New challenges arise for cabling complexity, serviceability, and rack power
As new compute-intensive machine learning (ML) and artificial intelligence (AI) workloads drive servers to adopt faster PCI-Express® 5.0 Links, lower-latency cache-coherent protocols like Compute Express Link™ (CXL™), and a dizzying array of memory, storage, AI processor (AIP), smart NIC, FPGA, and GPU elements, so too is heterogeneous computing pushing the need for blazing-fast networks to interconnect the resources. Distributed compute/memory/storage nodes have spawned requirements for a high-bandwidth, low-latency, and-perhaps most importantly-scalable and serviceable network topology, one which can support the explosion of “east-west” traffic brought about by resource disaggregation.
100 GbE, based on 25 Gbps/lane technology, is the workhorse of today’s hyperscale datacenter Ethernet networks: connecting servers and storage to leaf switches, and leaf switches to spine switches. In a Clos network topology—common in hyperscale datacenters—scale is achieved by adding more servers under a new leaf switch and connecting this leaf switch to all next-level spine switches (Figure 1). Likewise, bandwidth may be scaled by adding additional spine switches (Figure 2).
An obvious bottleneck for both the latency of the network (how many “hops” from server to server) as well as the bandwidth of the network segments (port speed) is the leaf and spine switch-often the same physical piece of equipment.
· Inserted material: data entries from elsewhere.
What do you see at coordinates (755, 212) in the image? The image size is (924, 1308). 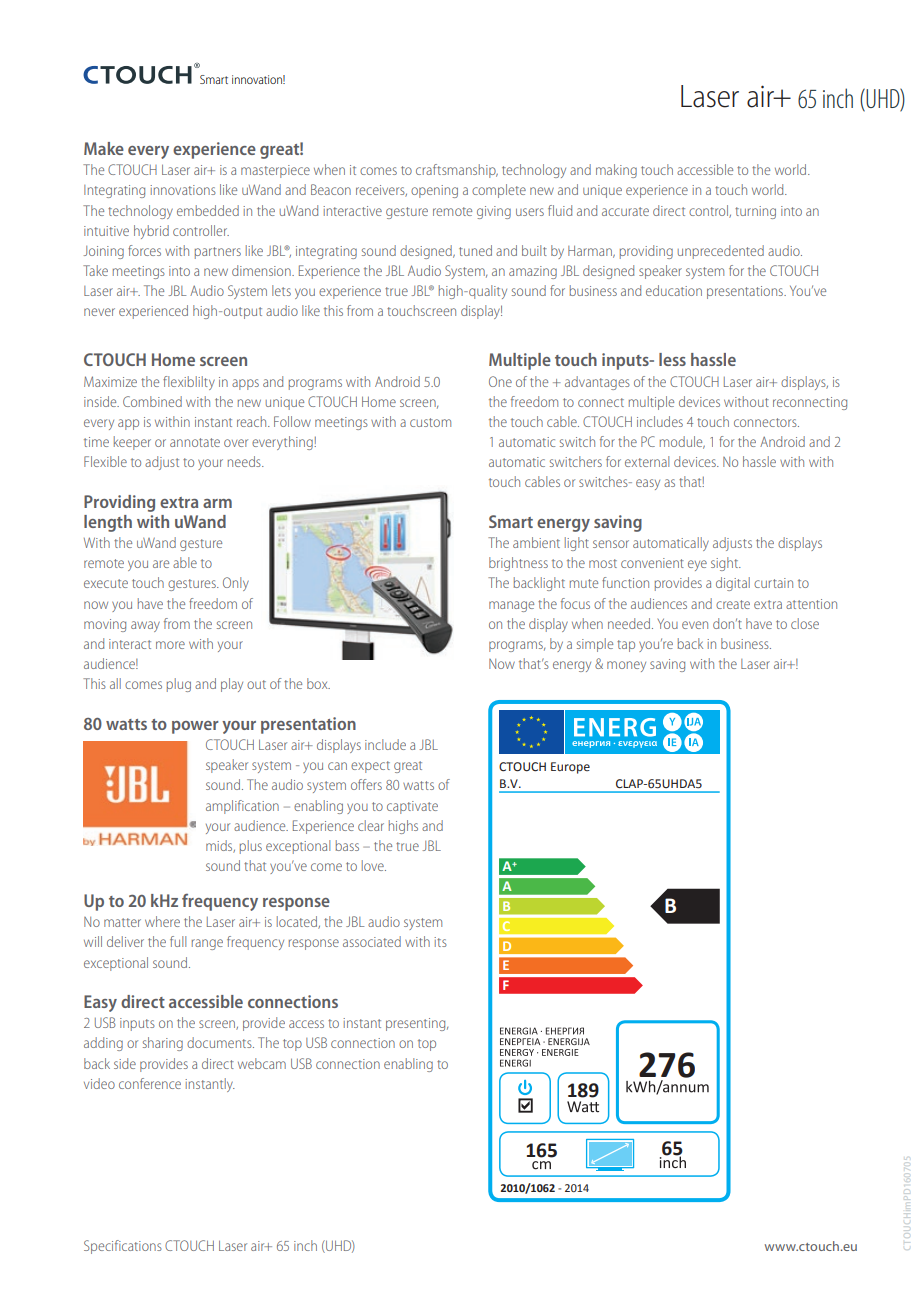 I see `turning` at bounding box center [755, 212].
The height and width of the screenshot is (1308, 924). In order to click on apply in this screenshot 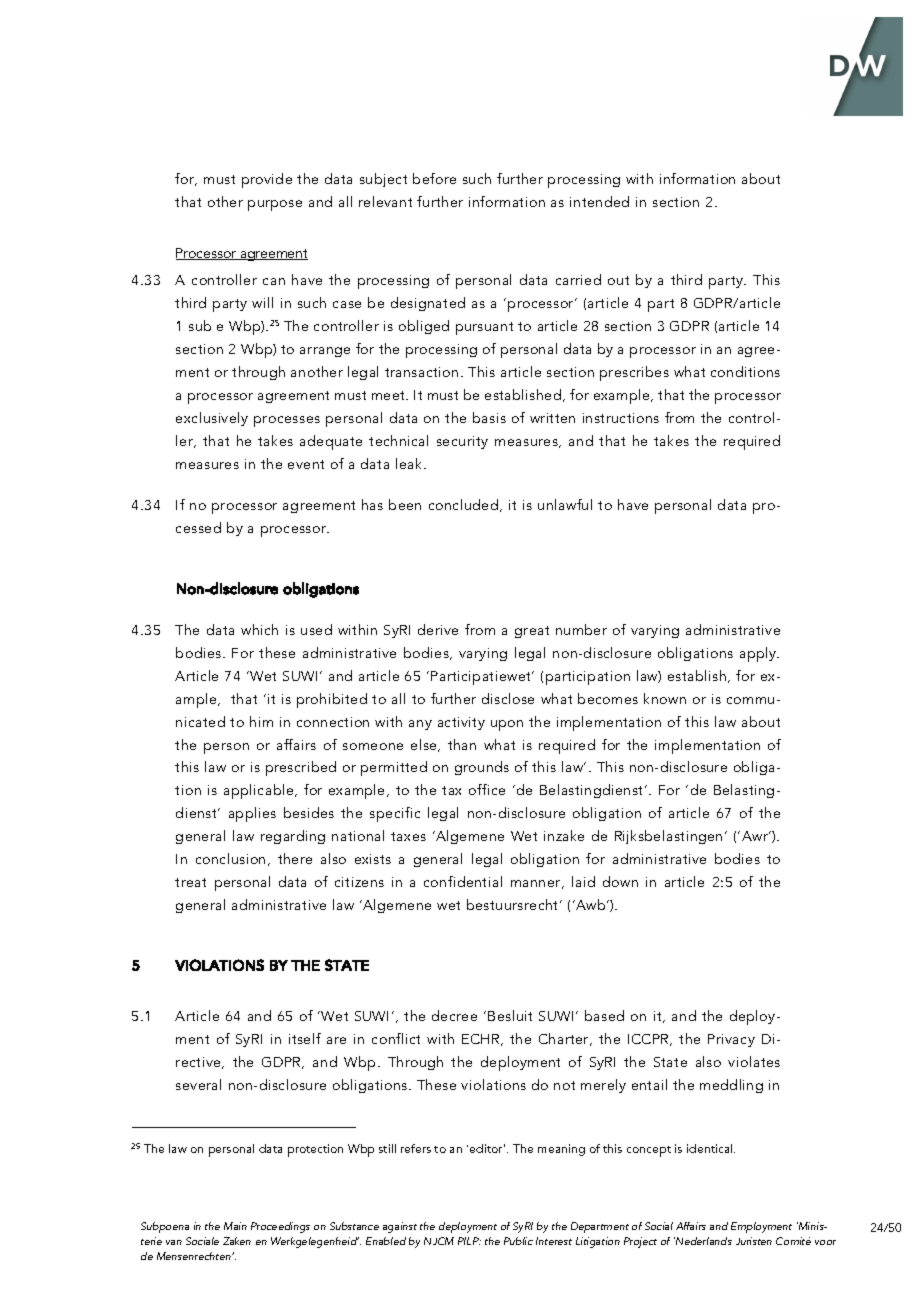, I will do `click(759, 654)`.
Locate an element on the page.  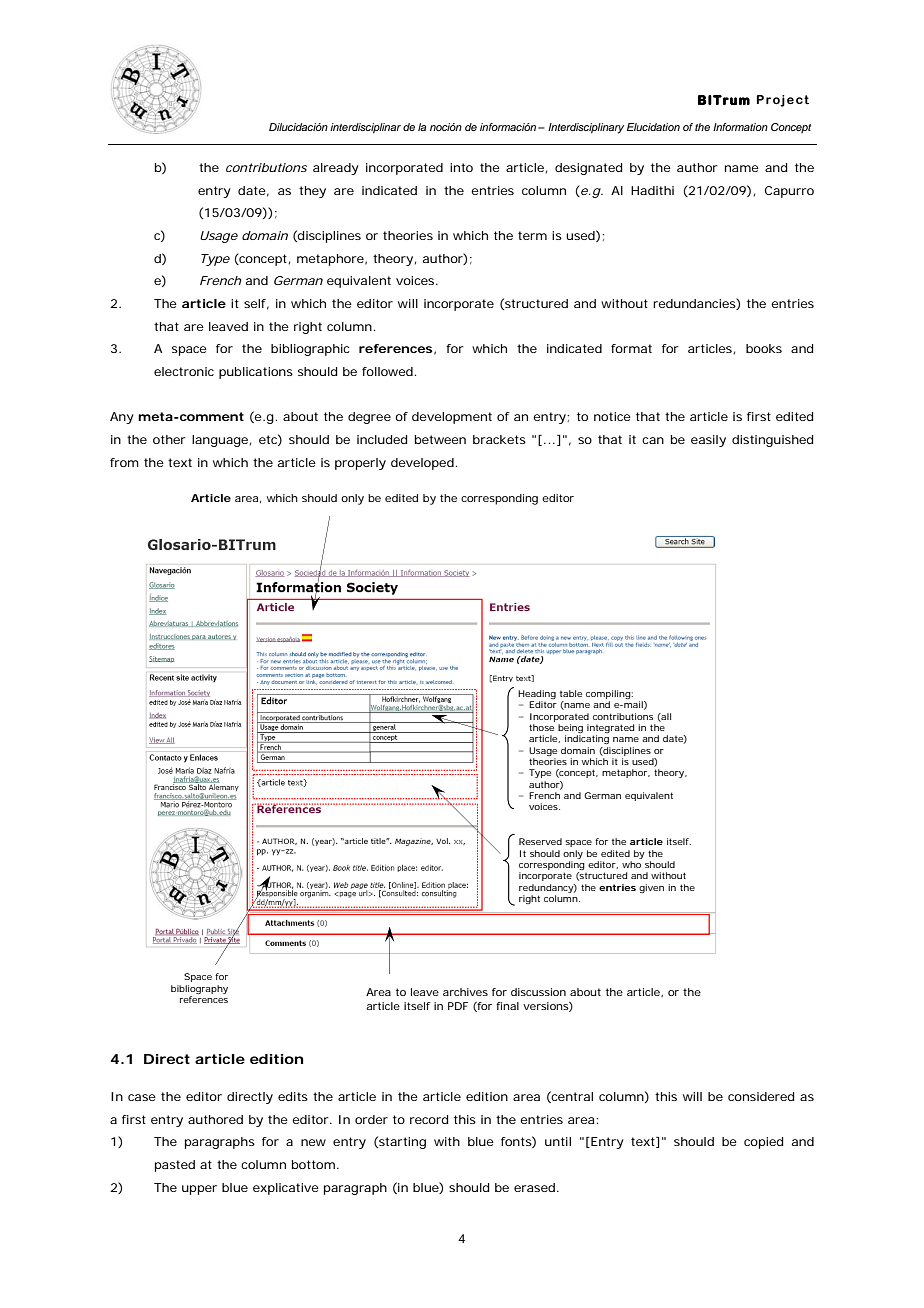
bibliography is located at coordinates (199, 989).
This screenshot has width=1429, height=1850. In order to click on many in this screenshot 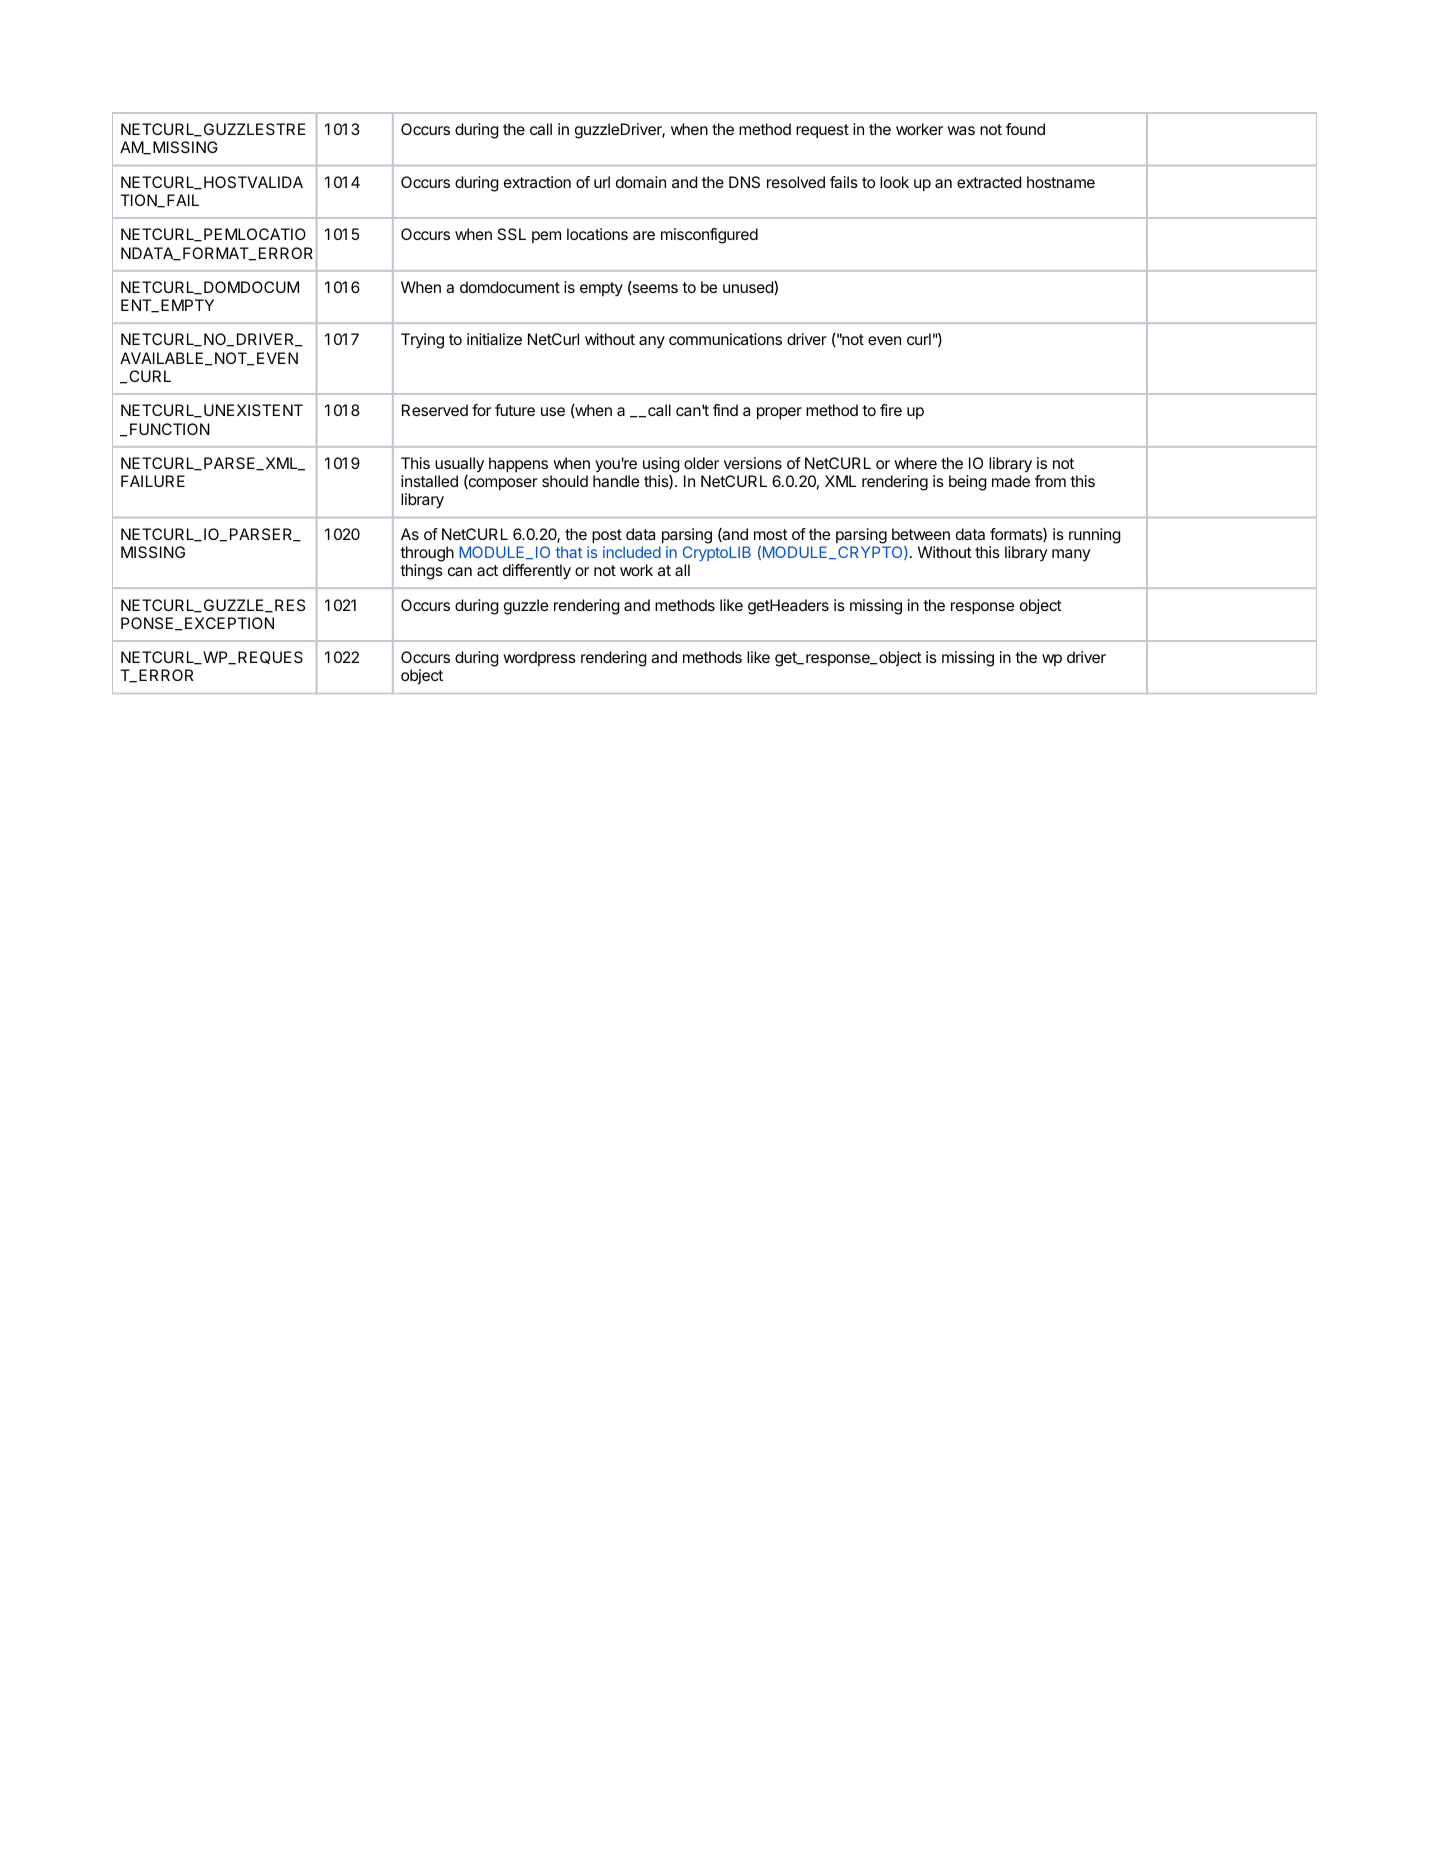, I will do `click(1071, 555)`.
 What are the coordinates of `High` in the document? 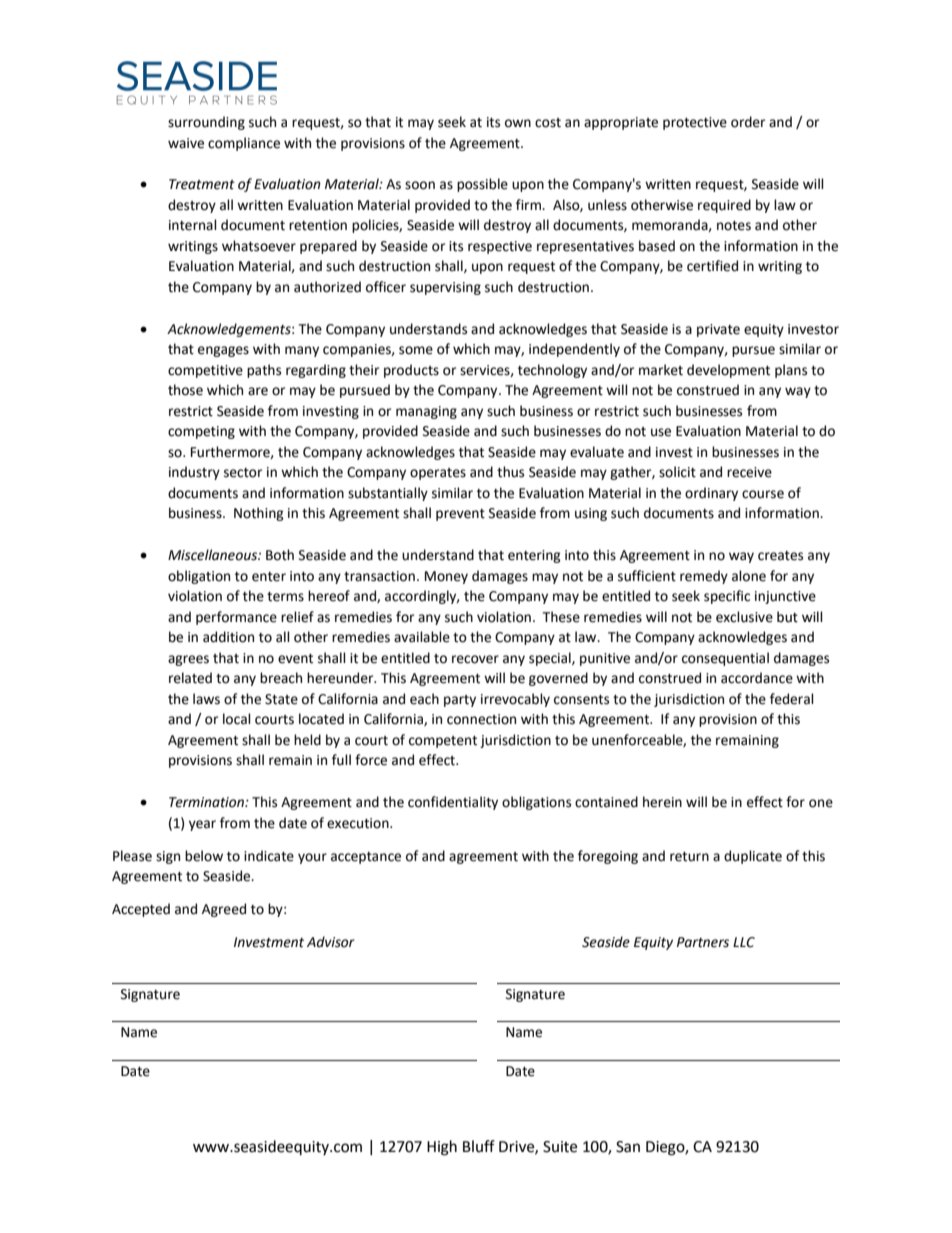 It's located at (442, 1148).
Switch silicon providers have been working hard on both fronts: increasing I/O speeds to 50 Gbps/lane today and moving to 100 Gbps/lane in 2021; and increasing the number of ports (the “radix”) to 64 eight-lane ports (e.g., QSFP-DD or OSFP form factors). All told, this amounts to 25.6 Tbps of switching bandwidth, which is helping to enable faster and flatter network topologies based on 400-GbE and 800-GbE ports.
To further enable the full usage of 400-GbE and 800-GbE ports while lowering the overall TCO, we have developed the Taurus Smart Cable Module™ (Taurus SCM™).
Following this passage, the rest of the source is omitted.